Work required: Reproduce each of the entries below word for word, with no changes.
___ Input for this task
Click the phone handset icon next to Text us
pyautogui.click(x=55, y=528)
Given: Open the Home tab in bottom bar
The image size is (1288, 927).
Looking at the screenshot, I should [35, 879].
______
Solution below:
Click the phone handset icon next to Text us
pyautogui.click(x=55, y=528)
Given: Open the Home tab in bottom bar
The image size is (1288, 927).
Looking at the screenshot, I should [35, 879].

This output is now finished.